大正15年1月6日
1月6日(水曜日)、午前8時40分出勤。
本日、元厚木税務署庁舎払い下げ金578円70銭を、東京税務監督局に払込んだ。静岡県への米代を融通した。
午前11時頃、山下別荘に滞在の東久邇宮殿下を奉伺した。
午後4時10分に退庁した。
解説
元厚木税務署庁舎の払下げ事案は、岡田前町長から宮代町長への引継ぎ事項でした。大磯税務署の庁舎を拡張し、署員住宅を新設する計画でした。払い込んだのは、その代金と思われます。しかし、「静岡県の米代を融通」との但し書きが付いています。実は、関東大震災の際に、静岡から救援物資として米などが届いたのですが、後に代金が請求されていたことが、前岡田町長辞任の時に引き継いだ帳簿の記録から分かっています。そこには「静岡県に支払うべき代金」として用意した金額が書かれていました。それを融通したのだと思われます。
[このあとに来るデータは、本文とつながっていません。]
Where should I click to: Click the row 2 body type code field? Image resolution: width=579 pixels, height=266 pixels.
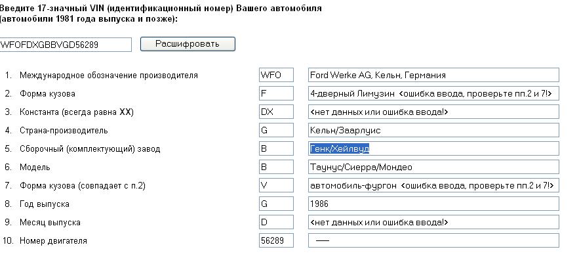point(276,94)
また、今日の小見助役は、山下別荘に御機嫌伺いに出向いています。東久邇宮殿下と書いていますが、彼はまだフランスに滞在中なので、これは「妃殿下」の書き間違いと思われます。町長や助役らが駅で送迎をしたり、滞在先に挨拶に出向くことは、当時の皇族に対する対応として当たり前の事でした。聡子は明治天皇の皇女でしたので、特に丁寧な対応をしたのでしょう。